ペットは飼わない
小学生のころ、ウサギの世話をしました。家を出ると裏がいちめんの田んぼでしたから、餌にする草を刈る場所はいくらでもありました。クローバーとか、スカンポとか。今でも、鎌で草を刈るのはできます。なんのためにウサギを飼っていたかといえば、育ててそれを食べるためでした。毛皮は冬のチョッキのようなものになった。ツミレのようにして食べたのを覚えています。味は忘れました。
同じころ、ヤギも飼っていた。むろん、これも乳をしぼったり、肉を食べたりするのが目的だったはずです。朝、農業用水用の小川の岸辺につないでおき、夕方、ヤギのための粗末な小屋に連れて帰るのが、私の仕事でした。ある日の夕べ、つないであった鉄の杭(1メートルほどの長さで上部が輪っかになっていて、先端が尖っている)を抜いた途端にヤギが動き出して、足首の内側の肉がゴッソリこそげとられたことがあります。スネの骨が見えるくらい削り取られました。いまでも傷跡が残っています。このヤギは、ほどなく病気になったらしく、急速に弱って、ある日死んでしまったようです。夜中に父親が、町のはずれの皆瀬川(雄物川の支流)に捨ててきたらしい。死んだ姿は見ていません。
ニワトリの世話を始めたのは、中学生になってからだったか。セリや他の草を刻んで、とうもろこしの干したのが入ったニワトリの餌(買ってきたもの)を混ぜて食べさせる。卵を毎日産みましたから、これは面白かった。正月近くに1羽をつぶして雑煮の具にしていました。

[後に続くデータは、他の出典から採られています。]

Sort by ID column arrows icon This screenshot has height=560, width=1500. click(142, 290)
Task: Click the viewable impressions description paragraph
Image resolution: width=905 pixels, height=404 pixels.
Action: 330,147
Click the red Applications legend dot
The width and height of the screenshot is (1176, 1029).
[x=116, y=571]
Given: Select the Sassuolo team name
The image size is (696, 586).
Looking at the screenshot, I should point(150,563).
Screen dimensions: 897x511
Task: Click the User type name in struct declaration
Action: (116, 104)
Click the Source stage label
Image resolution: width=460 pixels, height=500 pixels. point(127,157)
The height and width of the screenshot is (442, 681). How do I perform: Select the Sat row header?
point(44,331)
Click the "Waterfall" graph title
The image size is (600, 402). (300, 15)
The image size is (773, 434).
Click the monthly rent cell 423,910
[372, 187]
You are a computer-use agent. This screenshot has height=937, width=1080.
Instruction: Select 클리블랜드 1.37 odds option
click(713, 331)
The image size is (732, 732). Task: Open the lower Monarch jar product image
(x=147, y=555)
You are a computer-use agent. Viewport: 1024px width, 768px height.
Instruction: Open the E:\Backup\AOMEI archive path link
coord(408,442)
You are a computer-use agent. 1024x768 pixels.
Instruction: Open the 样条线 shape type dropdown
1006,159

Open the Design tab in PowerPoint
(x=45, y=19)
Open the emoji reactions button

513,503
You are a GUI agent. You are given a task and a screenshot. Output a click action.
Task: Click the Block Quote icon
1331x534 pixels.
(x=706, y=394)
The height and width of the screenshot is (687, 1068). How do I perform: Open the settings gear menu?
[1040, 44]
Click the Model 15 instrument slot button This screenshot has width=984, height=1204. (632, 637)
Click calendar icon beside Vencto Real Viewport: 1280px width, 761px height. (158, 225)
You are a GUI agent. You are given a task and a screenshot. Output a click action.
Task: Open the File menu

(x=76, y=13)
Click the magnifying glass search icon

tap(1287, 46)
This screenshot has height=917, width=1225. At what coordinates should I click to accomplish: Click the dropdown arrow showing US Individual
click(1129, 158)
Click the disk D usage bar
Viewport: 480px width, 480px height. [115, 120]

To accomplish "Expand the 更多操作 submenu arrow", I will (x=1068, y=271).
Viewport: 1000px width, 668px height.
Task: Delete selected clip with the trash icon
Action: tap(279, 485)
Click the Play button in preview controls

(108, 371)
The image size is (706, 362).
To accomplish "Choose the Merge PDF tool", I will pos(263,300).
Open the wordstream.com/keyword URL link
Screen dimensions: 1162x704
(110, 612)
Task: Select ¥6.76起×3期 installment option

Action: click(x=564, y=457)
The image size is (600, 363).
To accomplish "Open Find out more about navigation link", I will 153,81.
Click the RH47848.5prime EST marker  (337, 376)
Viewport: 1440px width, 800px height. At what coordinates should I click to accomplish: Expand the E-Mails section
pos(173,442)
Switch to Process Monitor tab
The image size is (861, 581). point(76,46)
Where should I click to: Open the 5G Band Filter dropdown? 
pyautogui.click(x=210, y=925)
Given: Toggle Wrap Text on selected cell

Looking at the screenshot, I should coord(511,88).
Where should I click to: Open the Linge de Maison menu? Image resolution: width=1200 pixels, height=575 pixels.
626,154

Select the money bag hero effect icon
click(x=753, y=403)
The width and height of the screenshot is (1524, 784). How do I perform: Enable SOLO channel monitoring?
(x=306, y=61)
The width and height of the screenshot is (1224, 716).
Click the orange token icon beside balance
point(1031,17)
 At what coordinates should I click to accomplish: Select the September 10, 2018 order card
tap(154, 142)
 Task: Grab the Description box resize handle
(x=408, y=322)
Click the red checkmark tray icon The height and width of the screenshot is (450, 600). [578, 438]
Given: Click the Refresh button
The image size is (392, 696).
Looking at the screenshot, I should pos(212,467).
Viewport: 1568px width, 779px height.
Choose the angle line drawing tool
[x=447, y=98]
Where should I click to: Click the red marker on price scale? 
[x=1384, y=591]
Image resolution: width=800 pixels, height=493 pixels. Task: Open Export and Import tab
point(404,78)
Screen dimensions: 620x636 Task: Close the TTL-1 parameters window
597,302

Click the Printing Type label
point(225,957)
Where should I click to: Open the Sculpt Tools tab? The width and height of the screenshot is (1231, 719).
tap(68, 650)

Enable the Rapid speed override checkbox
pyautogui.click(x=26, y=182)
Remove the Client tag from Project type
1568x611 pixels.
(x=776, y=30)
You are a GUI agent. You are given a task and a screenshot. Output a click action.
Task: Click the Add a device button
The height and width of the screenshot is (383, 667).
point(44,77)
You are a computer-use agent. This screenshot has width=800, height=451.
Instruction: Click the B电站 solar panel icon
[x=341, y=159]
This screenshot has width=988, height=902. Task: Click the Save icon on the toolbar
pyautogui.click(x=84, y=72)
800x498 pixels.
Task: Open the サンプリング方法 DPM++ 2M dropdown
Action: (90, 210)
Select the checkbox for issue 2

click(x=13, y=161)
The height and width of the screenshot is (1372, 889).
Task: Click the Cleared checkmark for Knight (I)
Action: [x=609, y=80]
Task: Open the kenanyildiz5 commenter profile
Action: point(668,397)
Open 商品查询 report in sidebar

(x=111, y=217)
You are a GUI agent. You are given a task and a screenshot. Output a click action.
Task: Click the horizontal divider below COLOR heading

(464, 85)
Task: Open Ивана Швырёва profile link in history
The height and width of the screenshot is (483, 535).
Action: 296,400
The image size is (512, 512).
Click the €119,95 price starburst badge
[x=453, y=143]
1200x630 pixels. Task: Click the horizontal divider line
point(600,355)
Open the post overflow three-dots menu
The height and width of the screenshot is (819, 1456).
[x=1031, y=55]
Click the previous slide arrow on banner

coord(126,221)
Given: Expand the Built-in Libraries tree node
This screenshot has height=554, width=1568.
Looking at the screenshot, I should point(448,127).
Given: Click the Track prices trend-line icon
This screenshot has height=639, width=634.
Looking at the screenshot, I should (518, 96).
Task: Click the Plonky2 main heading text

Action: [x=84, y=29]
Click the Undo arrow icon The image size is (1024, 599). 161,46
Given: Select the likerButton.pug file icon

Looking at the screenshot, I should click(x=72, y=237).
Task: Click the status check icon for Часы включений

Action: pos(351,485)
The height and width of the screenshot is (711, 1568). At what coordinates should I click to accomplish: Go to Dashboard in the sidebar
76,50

ネコでもイヌでも飼う気があれば飼えるでしょうが、ペットを飼うという感覚がもともとないものだから、気持が向いたことがありません。どうせ飼うなら、子どもの時のように、いずれ食べられる動物がいいような気がしています。と言ったって、ブタを自宅で飼うわけにもいかないし、ウシならなおさら駄目でしょうし。
ブタを1頭ほふるさまを逐一撮影したテレビ番組を見たことがあります。どこか、東欧の国で撮影したものだったと思う。初めからおしまいまで、10歳くらいの少女がじっと見つめているのも一緒に映していました。まいにち食べているウシやブタが、生きている様子から肉になるまでを見せてくれる番組というのは、日本では無理なんでしょうかね。あったら、ぜひ見てみたい。